Keep track of visited nodes, and the predecessor
for each node that has been explored while computing the shortest path.*/
if (xi<0||xi>=Gsize&&yi<0&&yi>=Gsize||xf<0||xf>=Gsize||yf<0||yf>=Gsize)
{
fprintf(stderr,"shortestPath(): Endpoint(s) outside of the graph!\n");
return(NULL);
}
int i, j, pCount, findN, row, col, icnt, stNode, finNode, xcnt, ycnt;
finNode = yf * ceil(sqrt(GsizeSqr)) + xf; //index of start node given its row and col value
stNode = yi * ceil(sqrt(GsizeSqr)) + xi; //index of finish node given its row and col value
int p[GsizeSqr]; //predecessors
int d[GsizeSqr]; //distance from source
int flags[GsizeSqr]; //(0, 1) for unvisited, visited)
int g_score[GsizeSqr];
int f_score[GsizeSqr];
PriorityQueue Q; //Initialize priority queue that stores (priority, key) values
Q = init_heap(GsizeSqr);
path_node *start; //Maintain a pointer to the starting node
start = newPathNode(xi, yi);
start->next = NULL;
//Initialize p and d with infinity and NULL values (note: -1 means null and 1000000 means inf)

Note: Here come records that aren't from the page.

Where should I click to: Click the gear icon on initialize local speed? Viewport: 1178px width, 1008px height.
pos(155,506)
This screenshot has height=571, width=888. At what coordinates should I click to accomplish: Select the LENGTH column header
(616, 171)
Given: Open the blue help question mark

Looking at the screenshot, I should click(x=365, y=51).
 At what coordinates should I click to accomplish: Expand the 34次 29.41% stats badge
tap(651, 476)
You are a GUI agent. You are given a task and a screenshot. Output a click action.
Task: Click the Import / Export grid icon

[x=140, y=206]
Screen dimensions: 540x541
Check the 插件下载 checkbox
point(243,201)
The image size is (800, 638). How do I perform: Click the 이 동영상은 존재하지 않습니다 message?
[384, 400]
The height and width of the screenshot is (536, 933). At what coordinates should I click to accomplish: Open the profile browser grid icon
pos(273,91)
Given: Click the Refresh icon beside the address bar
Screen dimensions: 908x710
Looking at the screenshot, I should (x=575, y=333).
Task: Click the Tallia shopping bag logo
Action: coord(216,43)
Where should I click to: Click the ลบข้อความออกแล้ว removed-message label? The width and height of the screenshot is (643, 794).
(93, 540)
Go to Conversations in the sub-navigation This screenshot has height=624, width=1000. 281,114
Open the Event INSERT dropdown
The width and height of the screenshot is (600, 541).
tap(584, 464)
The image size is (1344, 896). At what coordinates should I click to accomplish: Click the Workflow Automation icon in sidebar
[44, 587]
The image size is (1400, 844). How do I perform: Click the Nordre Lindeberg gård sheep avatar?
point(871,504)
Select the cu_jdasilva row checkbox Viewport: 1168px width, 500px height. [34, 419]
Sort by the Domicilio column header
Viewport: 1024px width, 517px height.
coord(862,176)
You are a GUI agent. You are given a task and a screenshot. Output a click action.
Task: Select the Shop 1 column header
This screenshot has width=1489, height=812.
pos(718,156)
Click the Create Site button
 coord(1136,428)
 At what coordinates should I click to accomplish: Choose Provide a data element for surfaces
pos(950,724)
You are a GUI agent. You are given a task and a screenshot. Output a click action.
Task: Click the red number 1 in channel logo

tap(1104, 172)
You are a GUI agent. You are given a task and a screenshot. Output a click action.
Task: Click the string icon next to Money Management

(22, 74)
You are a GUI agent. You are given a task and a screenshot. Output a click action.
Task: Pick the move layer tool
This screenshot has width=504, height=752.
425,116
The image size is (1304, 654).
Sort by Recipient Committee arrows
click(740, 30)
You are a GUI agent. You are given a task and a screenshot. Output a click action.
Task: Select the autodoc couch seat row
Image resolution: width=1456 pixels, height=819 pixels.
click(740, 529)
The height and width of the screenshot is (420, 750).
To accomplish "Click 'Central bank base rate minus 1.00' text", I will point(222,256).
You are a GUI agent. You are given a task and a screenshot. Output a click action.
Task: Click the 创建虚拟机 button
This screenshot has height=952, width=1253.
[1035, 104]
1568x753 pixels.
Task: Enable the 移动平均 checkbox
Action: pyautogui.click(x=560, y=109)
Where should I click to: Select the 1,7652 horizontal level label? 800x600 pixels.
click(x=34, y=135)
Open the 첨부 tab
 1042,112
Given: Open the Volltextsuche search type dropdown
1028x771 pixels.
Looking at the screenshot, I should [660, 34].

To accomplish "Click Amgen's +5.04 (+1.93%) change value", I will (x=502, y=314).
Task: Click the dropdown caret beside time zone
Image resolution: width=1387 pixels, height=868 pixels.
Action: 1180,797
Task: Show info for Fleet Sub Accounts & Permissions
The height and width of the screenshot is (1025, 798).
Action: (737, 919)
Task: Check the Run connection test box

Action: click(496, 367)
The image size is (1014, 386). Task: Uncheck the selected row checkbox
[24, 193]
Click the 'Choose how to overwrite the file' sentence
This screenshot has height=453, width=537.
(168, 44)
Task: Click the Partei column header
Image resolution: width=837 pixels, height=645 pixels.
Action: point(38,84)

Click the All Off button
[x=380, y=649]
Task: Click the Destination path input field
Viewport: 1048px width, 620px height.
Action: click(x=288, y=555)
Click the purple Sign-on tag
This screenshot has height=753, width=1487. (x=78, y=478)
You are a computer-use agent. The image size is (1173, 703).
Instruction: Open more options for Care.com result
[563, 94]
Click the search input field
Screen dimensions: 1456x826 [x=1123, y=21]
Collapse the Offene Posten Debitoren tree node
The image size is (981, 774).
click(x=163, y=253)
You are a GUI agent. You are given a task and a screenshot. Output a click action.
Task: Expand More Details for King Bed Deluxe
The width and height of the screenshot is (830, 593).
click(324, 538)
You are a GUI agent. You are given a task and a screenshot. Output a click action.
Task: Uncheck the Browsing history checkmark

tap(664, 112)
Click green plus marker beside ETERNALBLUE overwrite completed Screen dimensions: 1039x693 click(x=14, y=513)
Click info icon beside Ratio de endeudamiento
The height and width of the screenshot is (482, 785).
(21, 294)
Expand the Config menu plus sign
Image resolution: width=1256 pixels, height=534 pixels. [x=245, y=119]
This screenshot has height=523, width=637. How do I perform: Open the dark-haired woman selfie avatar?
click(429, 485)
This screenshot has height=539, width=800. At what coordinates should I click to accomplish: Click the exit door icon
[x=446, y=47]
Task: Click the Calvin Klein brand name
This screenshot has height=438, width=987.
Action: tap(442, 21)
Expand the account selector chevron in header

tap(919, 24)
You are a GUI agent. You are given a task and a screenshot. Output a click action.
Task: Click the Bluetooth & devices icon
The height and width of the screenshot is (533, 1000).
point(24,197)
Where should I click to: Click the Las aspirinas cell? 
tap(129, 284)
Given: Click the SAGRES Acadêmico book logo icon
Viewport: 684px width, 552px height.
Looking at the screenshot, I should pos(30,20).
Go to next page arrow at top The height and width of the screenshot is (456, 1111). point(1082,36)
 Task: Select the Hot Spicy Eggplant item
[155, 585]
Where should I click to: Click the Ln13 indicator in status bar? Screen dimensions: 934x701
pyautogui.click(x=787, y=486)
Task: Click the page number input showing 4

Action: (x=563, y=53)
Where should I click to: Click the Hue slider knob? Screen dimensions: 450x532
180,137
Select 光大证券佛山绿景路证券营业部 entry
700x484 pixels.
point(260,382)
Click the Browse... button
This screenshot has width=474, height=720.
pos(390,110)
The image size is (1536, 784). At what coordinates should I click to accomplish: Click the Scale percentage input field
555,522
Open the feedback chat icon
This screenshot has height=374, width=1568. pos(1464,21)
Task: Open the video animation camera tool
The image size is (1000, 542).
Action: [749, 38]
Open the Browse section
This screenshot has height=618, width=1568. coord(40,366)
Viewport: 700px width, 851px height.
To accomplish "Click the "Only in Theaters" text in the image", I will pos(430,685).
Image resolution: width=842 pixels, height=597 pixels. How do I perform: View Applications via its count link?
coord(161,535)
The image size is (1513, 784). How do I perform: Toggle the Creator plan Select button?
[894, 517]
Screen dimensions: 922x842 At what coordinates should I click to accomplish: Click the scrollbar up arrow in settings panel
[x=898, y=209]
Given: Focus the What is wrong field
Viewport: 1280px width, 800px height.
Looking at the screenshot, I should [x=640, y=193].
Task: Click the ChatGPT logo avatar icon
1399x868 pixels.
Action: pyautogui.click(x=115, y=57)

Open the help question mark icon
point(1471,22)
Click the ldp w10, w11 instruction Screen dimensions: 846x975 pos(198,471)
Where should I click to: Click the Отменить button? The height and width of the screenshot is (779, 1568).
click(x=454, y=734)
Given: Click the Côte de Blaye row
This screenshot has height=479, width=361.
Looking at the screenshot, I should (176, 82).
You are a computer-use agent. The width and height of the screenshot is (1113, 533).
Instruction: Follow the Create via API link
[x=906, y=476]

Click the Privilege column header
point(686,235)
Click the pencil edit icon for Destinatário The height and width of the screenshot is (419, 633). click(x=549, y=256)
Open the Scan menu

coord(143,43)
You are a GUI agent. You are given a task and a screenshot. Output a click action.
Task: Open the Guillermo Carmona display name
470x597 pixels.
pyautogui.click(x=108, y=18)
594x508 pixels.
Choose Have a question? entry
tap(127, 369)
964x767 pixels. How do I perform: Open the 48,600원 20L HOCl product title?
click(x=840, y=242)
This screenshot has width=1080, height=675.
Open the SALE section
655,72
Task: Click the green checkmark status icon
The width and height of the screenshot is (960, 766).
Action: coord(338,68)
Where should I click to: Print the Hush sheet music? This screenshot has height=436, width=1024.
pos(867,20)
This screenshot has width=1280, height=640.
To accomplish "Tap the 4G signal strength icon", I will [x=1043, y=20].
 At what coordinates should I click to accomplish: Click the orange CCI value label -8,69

for(i=0; i < GsizeSqr; i++){
p[i] = -1;
d[i] = 10000000;
flags[i] = 0;
}
for(i=0; i < GsizeSqr; i++){
node in;
in = create_node(10000000, i);
enqueue(Q, in);
}
//(Note: PQ uses 0 as a sentinel node to make calculating left, right, and parents easier, elements begin at 1)
decrease_priority(Q, stNode+1, 0); //setting start node in PQ.
d[stNode] = 0;
g_score[stNode] = 0;
//For my heuristic, I'm thinking just using manhattan distances between mouse and cat agents
f_score[stNode] = g_score[stNode] + heuristic(xi, yi, xf, yf);
while(Q->heap_size != 1){ //while Q not empty
node u;
u = dequeue(Q);
flags[u.key] = 1;
//For each adjacent node A[u.key][i]
for(i=0; i < GsizeSqr; i++){
if(A[u.key][i] != 0){
findN = find_node(Q, i);
if(flags[i] == 0){ //If it is unvisited and new path distance is shorter
if(findN != 0 && (d[i] >= A[u.key][i] + d[u.key])){ //reset values and update PQ and mark visited
d[i] = A[u.key][i] + d[u.key];
p[i] = u.key;
flags[i] = 1;
decrease_priority(Q, findN, d[i]);
}
}
}
}
}
// Begin selectively filling our LL with values from p[]
icnt = finNode;
appendLL(start, xf, yf);
while(icnt != stNode){
icnt = p[icnt];
xcnt = icnt % (int)ceil(sqrt(GsizeSqr));
ycnt = icnt / (int)ceil(sqrt(GsizeSqr));
appendLL(start, xcnt, ycnt);
}
clean_heap(Q);
return reverseLL(start);
}
You possibly already know this, but the only theoretical difference between A* and Dijkstra's algorithm in terms of best-first search is the cost function f(n). Dijkstra's algorithm is f(n) = g(n) whilst A* is f(n) = g(n) + h(n). Read AIMA for details.
In terms of your code, it currently stores g(n) = A[u.key][i] + d[u.key] in d[i], so you need to change it store g(n) + h(n). You don't need those new g_score and f_score variables, just add the heuristic to the end of that line and the initialization of d[stNode].